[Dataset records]
■ ■ ■
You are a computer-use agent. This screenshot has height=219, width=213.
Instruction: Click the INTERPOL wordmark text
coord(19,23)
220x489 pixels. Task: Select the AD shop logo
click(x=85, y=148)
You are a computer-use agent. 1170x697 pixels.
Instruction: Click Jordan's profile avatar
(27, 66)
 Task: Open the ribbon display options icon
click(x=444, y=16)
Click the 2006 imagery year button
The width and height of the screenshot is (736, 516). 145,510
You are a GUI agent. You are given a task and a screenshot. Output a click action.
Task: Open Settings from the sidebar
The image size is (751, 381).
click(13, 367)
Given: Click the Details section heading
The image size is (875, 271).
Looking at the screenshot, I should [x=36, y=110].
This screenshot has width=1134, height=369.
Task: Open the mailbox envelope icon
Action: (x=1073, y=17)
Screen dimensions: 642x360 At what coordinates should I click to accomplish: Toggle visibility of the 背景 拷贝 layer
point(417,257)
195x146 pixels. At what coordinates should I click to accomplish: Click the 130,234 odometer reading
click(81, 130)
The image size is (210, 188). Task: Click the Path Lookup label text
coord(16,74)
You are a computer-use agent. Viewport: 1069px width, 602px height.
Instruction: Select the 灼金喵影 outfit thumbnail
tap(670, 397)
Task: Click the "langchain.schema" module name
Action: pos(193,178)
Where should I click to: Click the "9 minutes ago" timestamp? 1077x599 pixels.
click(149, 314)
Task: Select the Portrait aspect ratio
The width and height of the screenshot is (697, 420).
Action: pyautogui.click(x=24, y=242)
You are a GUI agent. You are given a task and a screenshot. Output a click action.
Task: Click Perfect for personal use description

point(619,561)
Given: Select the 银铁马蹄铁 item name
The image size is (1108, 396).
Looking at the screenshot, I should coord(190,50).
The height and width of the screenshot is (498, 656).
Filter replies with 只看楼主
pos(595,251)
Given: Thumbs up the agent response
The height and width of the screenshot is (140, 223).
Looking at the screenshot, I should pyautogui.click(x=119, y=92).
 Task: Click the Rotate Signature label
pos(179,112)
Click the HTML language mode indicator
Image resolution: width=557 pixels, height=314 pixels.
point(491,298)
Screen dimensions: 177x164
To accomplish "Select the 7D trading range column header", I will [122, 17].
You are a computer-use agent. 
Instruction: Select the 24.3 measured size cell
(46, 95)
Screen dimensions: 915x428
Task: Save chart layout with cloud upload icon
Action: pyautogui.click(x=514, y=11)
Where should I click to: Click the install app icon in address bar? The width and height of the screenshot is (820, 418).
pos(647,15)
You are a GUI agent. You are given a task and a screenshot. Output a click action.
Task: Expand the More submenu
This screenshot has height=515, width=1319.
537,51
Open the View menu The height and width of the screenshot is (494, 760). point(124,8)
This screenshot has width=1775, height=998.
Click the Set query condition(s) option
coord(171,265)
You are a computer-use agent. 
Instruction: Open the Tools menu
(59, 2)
■ ■ ■
• _What is being asked_: Copy exactly the stretch of data above from the line with "Task: Click the Rotate Signature label" through the line with "Open the View", and omit all other lines.

• _Result of the task_:
 Task: Click the Rotate Signature label
pos(179,112)
Click the HTML language mode indicator
Image resolution: width=557 pixels, height=314 pixels.
point(491,298)
Screen dimensions: 177x164
To accomplish "Select the 7D trading range column header", I will [122, 17].
You are a computer-use agent. 
Instruction: Select the 24.3 measured size cell
(46, 95)
Screen dimensions: 915x428
Task: Save chart layout with cloud upload icon
Action: pyautogui.click(x=514, y=11)
Where should I click to: Click the install app icon in address bar? The width and height of the screenshot is (820, 418).
pos(647,15)
You are a GUI agent. You are given a task and a screenshot. Output a click action.
Task: Expand the More submenu
This screenshot has height=515, width=1319.
537,51
Open the View menu The height and width of the screenshot is (494, 760). point(124,8)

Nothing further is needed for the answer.